Es así como se crea un vínculo instantáneo y profundo con el transeúnte y el público que se siente identificado con el tema, además de crear conciencia y educar a quienes sean parte o meros espectadores de las marchas feministas. “No es solo un adorno, sino también una forma de hacer política desde las artes gráficas, que siempre han acompañado las luchas sociales, como la xilografía y la serigrafía. Además son soportes que transgreden los espacios comunes, porque son pegados en paredes no autorizadas por colectivos de mujeres organizadas para difundir esta manera de ver la realidad”, suma Katherine Supnem.

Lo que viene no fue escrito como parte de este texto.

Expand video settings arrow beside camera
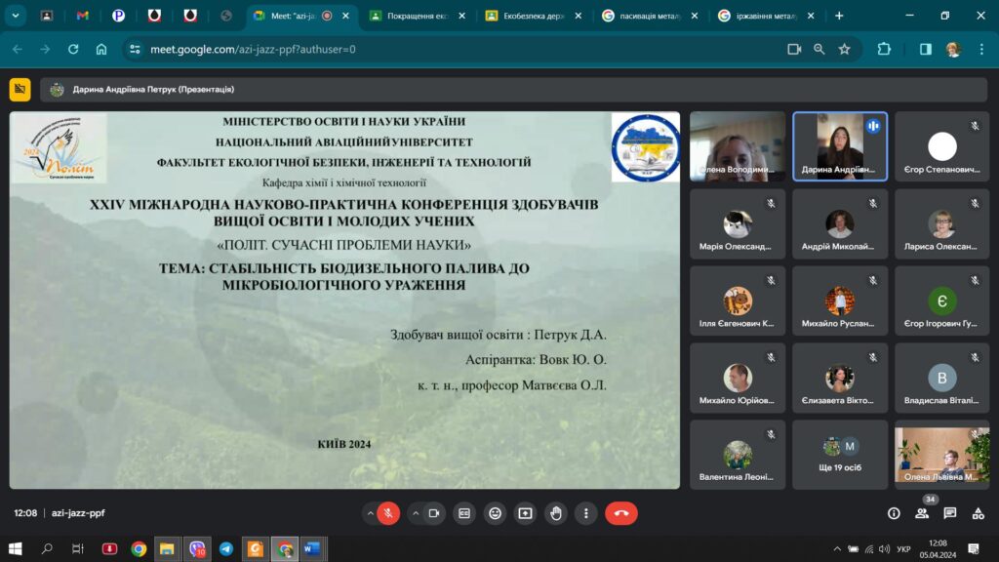The width and height of the screenshot is (999, 562). coord(416,513)
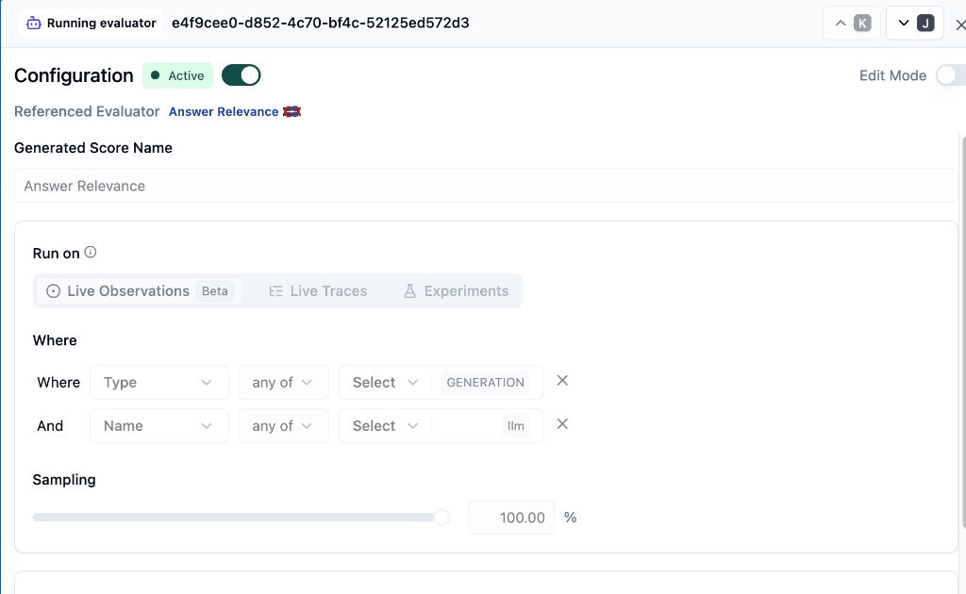Open the Select dropdown with GENERATION value
Viewport: 966px width, 594px height.
pos(385,383)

El fenómeno que vemos hoy es la gráfica hecha por cada mujer, una expresión individual donde cada una hace su propia proclama. En el caso de  la gráfica creada por Katherine Supnem, representa figuras disidentes y a mujeres con cuerpos no normados por los estereotipos sociales: “Gordas, morenas, bajas, pobres, racializadas, travestis, lesbianas, no binarias, entre otras. Siempre con la finalidad de proponer cuerpos invisibles a los medios de comunicación o que siempre se relegan a interpretaciones negativas, como lo feo o lo repulsivo, siendo que no lo son”, explica.

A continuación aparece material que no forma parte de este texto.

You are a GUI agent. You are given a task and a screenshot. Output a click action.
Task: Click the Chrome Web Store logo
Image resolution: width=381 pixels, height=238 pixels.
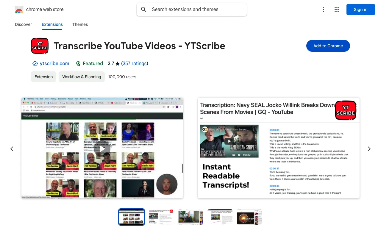click(x=19, y=9)
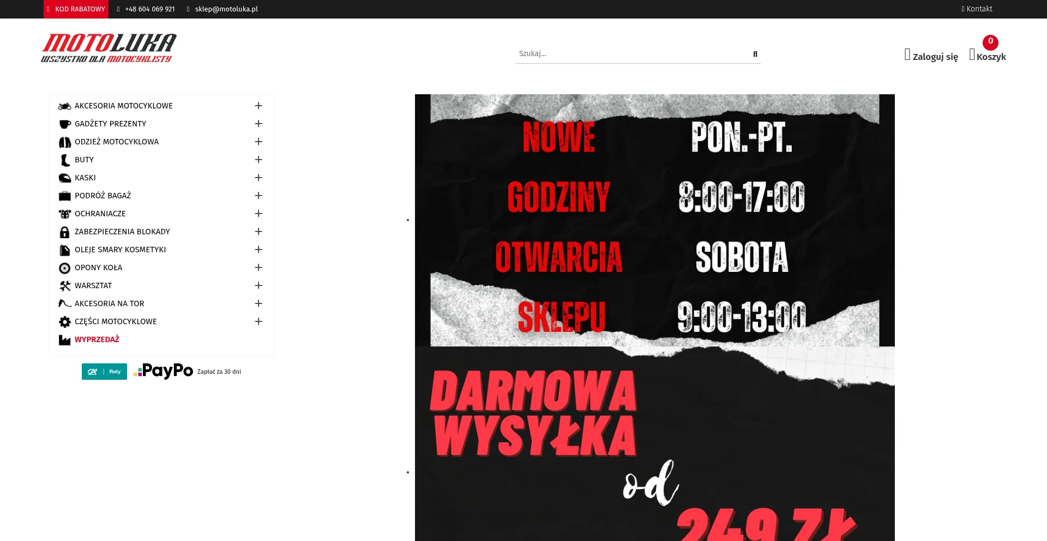
Task: Click the helmet icon beside KASKI
Action: (64, 178)
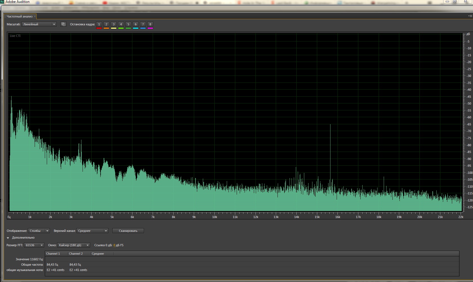Click the Сканировать button
The height and width of the screenshot is (282, 473).
[128, 231]
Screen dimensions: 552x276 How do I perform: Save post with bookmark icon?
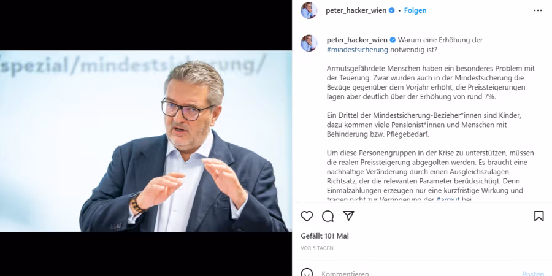click(539, 216)
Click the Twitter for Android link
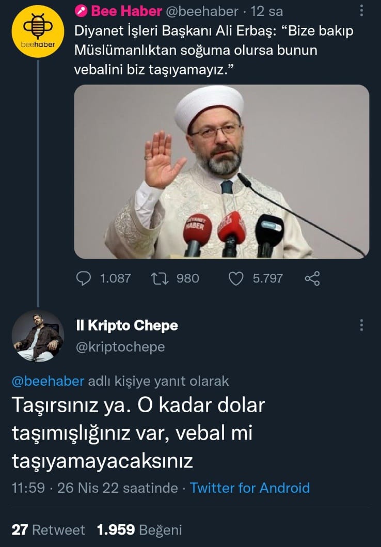 click(250, 488)
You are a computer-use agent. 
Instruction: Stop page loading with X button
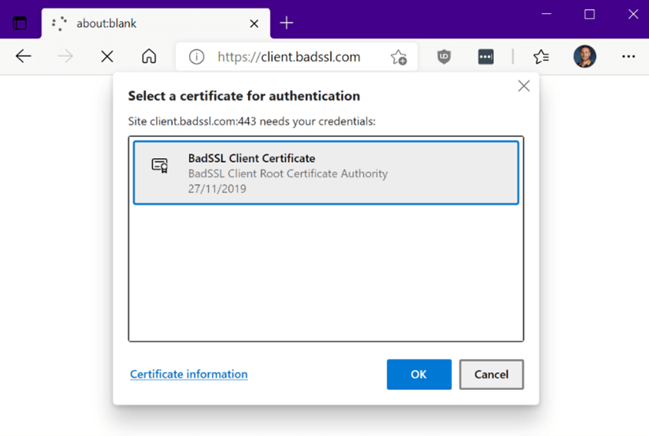(107, 56)
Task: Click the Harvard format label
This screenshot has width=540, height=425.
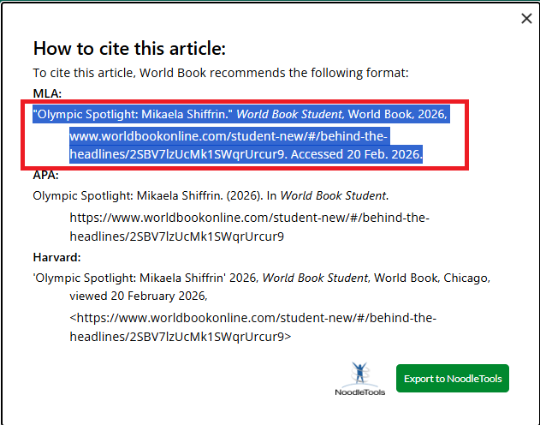Action: click(56, 257)
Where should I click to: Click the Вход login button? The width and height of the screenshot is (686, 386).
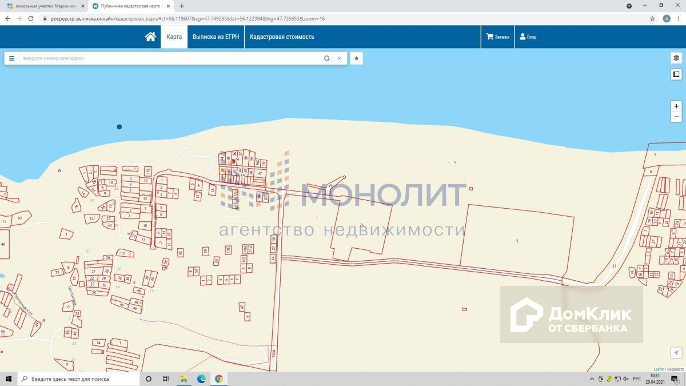point(528,37)
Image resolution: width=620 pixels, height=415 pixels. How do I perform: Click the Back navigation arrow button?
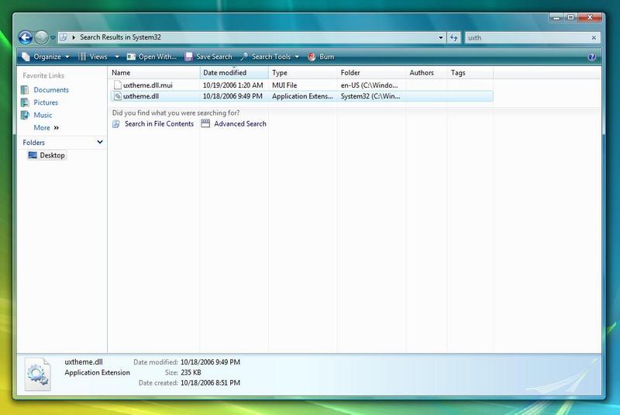click(x=25, y=36)
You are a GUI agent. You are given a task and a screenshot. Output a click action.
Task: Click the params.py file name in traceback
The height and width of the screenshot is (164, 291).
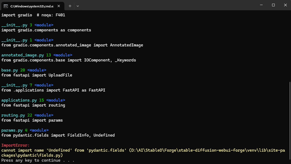pos(12,130)
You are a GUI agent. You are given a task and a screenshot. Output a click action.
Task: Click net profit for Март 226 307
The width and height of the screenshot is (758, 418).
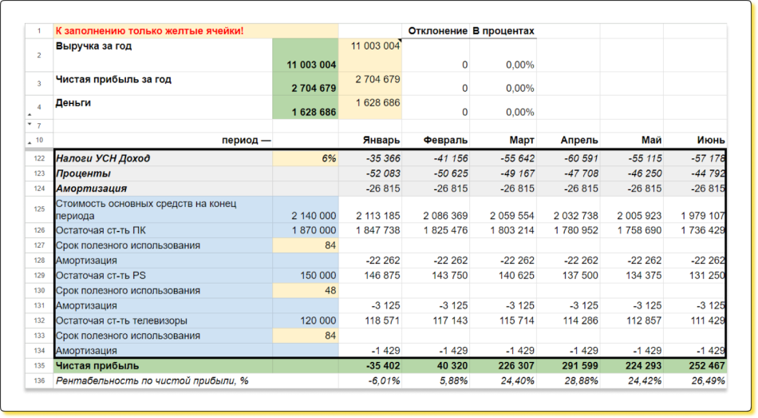pos(503,366)
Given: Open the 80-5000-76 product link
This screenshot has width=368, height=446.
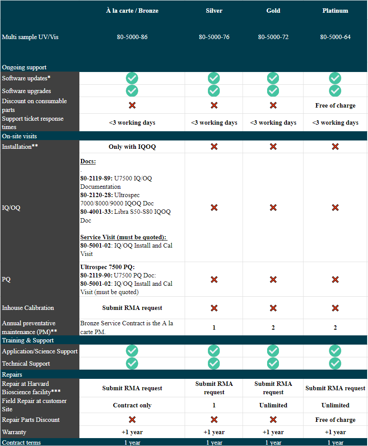Looking at the screenshot, I should (x=214, y=37).
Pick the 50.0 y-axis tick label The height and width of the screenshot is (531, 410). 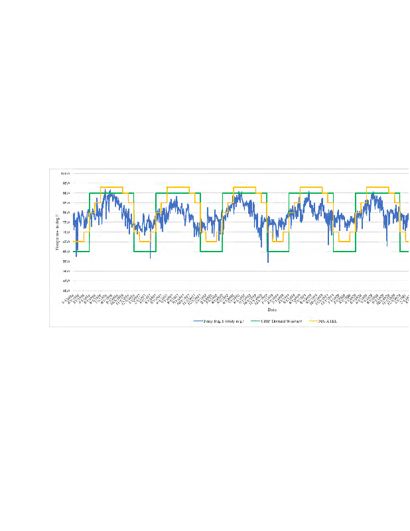point(66,271)
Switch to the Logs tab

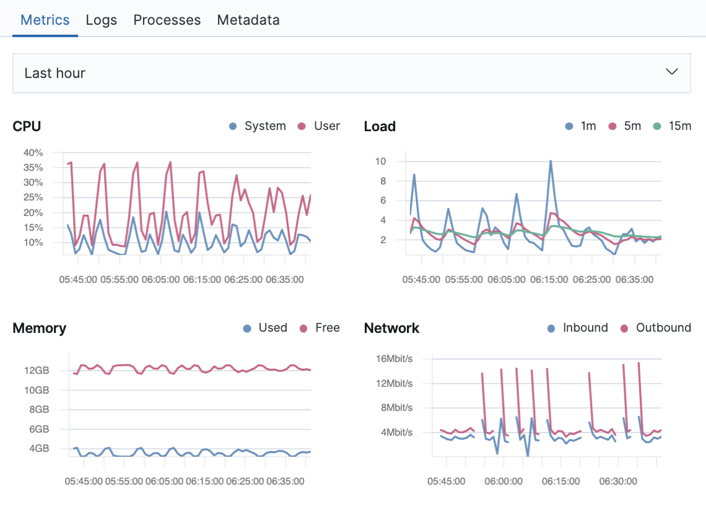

Hoy además existen nuevos soportes de lucha donde el feminismo entra pasionalmente como es el cómic y el fanzine, “que se convierte en una herramienta fuerte de esta generación y es una autopublicación de bajos recursos que hace el artista”, suma Isabel Molina.

Melina Rapimán –ilustradora, guionista, editora de Tribuna Femenina Cómics y ahora de PAN, revista queer de historietas que saldrá en septiembre, con temática de género no binario– siempre ha querido ser un espejo para que muchas mujeres se sientan representadas en sus historias y se animen a hacer algún cambio en sus vidas, sobre todo si han sido violentadas o están sufriendo de algún abuso. “Cuando una se encuentra en esas situaciones, por lo general no lo puede ver, porque está ciega en la depresión o la oscuridad. Como editora de Tribuna Femenina Cómics quise crear una plataforma para que las mujeres tuviesen una voz gráfica y pudiesen manifestarse en este otro mundo que estaba saturado de voces masculinas, y generar otros contenidos, otras temáticas que no fuesen superheroicas”, plantea.

El feminismo aún requiere mucha educación e información. “Los afiches con imágenes y frases sirven como dispositivos que a veces nos llevan a cuestionarnos, reflexionar y autocriticarnos. Es necesario preguntarnos todo lo que se ha naturalizado por años, llegar a nuestras propias conclusiones e ideas”, dice la artista plástica e historietista colombo-ecuatoriana Powerpaola.

Para revisar hay mucho, entre los nombres inspiradores del tema que recomiendan las expertas están La Brigada, de propaganda feminista, y las chicas de SeryGrafía; también Rita Segato, Sara Ahmed, Julie Doucet, Christina Rosenvinge, Vivian Gornick, Patti Smith, Luciana Peker, Charo López, Malena Pichot, Ana Carolina, Jazmín Varela, La Delmas, el Fanzine de Riot Girrrl y Girl Gems.